Si aki-aki lantas menekan tombol hijau, portal gerbang terbuka dan mobil itu masuk.

Selang lima belas menit, satu mobil Daihatsu Luxio tiba di depan gapura yang sama. Kaca jendela oto berona hitam diturunkan.

Dari balik kaca jendela mobil yang sudah terbuka, lelaki di kursi pengemudi juga meminta izin masuk kompleks agar bisa ke Masjid Istiqomah untuk salat Subuh.

Lagi-lagi si aki memencet tombol hijau untuk membuka palang pintu otomatis, ia yang berlogat kental Betawi, mempersilakan orang itu masuk.

***

SEPI masih menyelimuti suasana sekitar rumah nomor satu di Jalan Yanetera I, kompleks Perumahan Bulog I, Selasa 16 November jelang fajar.

Rumahnya asri, karena banyak pohon palem nan rindang berukuran sedang tertanam berderet dekat dinding pagar.

Ada pula tumbuhan merambat yang terpotong rapi, tegak berjejer mengisi ruang di sela-sela palem.

Untuk memasuki halaman depan, terdapat dua gerbang terpisah, berukuran kecil dan besar. Sedangkan di pelataran, terparkir mobil Nissan Livina.

Waktu belum genap jam empat, azan Subuh belum berkumandang, tapi Jamilah sudah mengurus banyak hal di dalam rumah bertingkat itu.

Satu pekerjaan yang sudah terselesaikan adalah menyiapkan serta mengepak baju, celana, dan perkakas lain ke dalam koper.

Suami yang betul-betul ia cintai sejak muda, pagi itu, akan berangkat bersafari politik ke Cirebon, Yogyakarta, dan Solo—koper itu miliknya.

Farid Okbah baru saja merampungkan salat sunah, dan tengah bersiap-siap pergi ke luar rumah.

Dia terbiasa seperti itu selama bertahun-tahun, yakni salat sunah di rumah, dilanjutkan salat Subuh di masjid yang masih berada di dalam kompleks.

Jamilah sendiri sudah mafhum soal kebiasaan sang suami. Dia hapal, Farid akan pergi dari rumah sekitar jam empat ke Masjid Istiqomah.

Masjid Istiqomah dalam Kompleks Perumahan Bulog I, Jatiwarna, Pondok Melati, Bekasi, Jawa Barat. [Suara.com/Muhammad Yasir]
Masjid Istiqomah dalam Kompleks Perumahan Bulog I, Jatiwarna, Pondok Melati, Bekasi, Jawa Barat. [Suara.com/Muhammad Yasir]

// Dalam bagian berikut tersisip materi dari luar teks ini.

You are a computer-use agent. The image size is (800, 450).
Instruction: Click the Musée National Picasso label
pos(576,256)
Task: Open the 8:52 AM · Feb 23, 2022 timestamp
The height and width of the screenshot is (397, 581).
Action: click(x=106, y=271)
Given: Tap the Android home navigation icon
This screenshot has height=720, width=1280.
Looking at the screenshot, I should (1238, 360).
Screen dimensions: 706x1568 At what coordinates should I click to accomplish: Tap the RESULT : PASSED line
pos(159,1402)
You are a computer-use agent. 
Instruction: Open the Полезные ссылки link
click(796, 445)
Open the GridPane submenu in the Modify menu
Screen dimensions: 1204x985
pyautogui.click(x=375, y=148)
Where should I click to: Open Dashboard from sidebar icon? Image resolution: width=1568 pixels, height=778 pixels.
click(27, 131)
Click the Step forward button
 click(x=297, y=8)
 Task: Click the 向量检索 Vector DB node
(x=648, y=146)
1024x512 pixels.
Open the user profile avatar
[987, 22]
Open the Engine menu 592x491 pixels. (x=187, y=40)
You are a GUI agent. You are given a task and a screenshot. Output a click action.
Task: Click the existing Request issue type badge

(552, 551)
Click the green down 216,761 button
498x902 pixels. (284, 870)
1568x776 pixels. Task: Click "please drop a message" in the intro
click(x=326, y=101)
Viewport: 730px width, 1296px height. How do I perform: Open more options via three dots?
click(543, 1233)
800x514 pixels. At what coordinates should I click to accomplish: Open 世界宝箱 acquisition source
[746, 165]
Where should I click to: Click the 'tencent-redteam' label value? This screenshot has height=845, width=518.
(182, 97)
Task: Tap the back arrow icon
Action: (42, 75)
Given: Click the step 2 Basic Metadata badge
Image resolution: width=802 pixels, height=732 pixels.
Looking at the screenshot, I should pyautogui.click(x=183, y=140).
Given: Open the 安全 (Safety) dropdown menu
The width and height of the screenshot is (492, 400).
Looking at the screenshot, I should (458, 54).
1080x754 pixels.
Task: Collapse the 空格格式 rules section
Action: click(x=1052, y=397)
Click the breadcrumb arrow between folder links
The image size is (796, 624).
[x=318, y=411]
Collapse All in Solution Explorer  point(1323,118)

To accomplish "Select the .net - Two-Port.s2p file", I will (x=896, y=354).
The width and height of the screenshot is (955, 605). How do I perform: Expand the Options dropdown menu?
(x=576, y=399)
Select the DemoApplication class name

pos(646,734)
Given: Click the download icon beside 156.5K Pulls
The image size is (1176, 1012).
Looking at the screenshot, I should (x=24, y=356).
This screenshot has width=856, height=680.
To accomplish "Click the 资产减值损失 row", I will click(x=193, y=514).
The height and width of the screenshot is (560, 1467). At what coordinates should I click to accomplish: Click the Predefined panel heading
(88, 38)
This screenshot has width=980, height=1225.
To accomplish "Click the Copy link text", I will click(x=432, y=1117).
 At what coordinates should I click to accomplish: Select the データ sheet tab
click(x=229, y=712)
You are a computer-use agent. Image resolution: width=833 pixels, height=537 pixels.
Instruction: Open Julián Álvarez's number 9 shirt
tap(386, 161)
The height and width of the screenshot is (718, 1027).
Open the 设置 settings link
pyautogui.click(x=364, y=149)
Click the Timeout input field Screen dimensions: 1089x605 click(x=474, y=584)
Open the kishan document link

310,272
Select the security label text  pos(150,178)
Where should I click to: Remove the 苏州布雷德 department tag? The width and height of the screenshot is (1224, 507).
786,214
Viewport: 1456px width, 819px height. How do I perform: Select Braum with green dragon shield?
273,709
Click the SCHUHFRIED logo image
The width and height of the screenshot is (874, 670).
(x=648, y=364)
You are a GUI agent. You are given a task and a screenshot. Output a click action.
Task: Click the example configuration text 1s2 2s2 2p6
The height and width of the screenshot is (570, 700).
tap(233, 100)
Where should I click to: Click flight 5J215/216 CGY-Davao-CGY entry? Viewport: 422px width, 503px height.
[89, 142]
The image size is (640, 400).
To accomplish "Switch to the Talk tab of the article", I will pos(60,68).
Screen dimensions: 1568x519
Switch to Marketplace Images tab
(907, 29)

Suaminya itu selalu berjalan kaki meski jarak antara rumah dengan masjid cukup jauh, sekitar 650 meter, persisnya di Jalan Yanatera Raya—tak jauh dari Gedung Pertemuan Graha Sativa. Pada dasarnya, Farid memang tak terlalu menyukai memakai kendaraan pribadi.

Satu lagi kebiasaan si suami yang sudah dimengerti Jamilah: Farid biasanya berada di masjid bukan hanya untuk salat Subuh, tapi berzikir hingga syuruk atau sampai matahari sudah terang bersinar.

Tapi, pagi itu, Farid menghampiri Jamilah untuk memberitahukan dirinya tak seperti biasa.

“Umi, hari ini Abi enggak akan lama-lama di masjid ya, karena mau pergi ke Cirebon.”

“Iya Abi, kopernya sudah saya siapin,” jawab Jamilah.

“Oya mi, siapin juga air minum dan kue ya.”

“Sudah juga bi, ada kue bolu.”

Jamilah tak ikut ke masjid, belum pula ia mengerti bahwa itu adalah pertemuan terakhir mereka untuk jangka waktu lama.

***

“ALLAHU Akbar… Allaahu Akbar…” persis azan Subuh baru saja berkumandang di Masjid Istiqomah, Mamat yang tengah berpatroli melihat satu mobil terparkir di tempat dan dalam kondisi tak lazim.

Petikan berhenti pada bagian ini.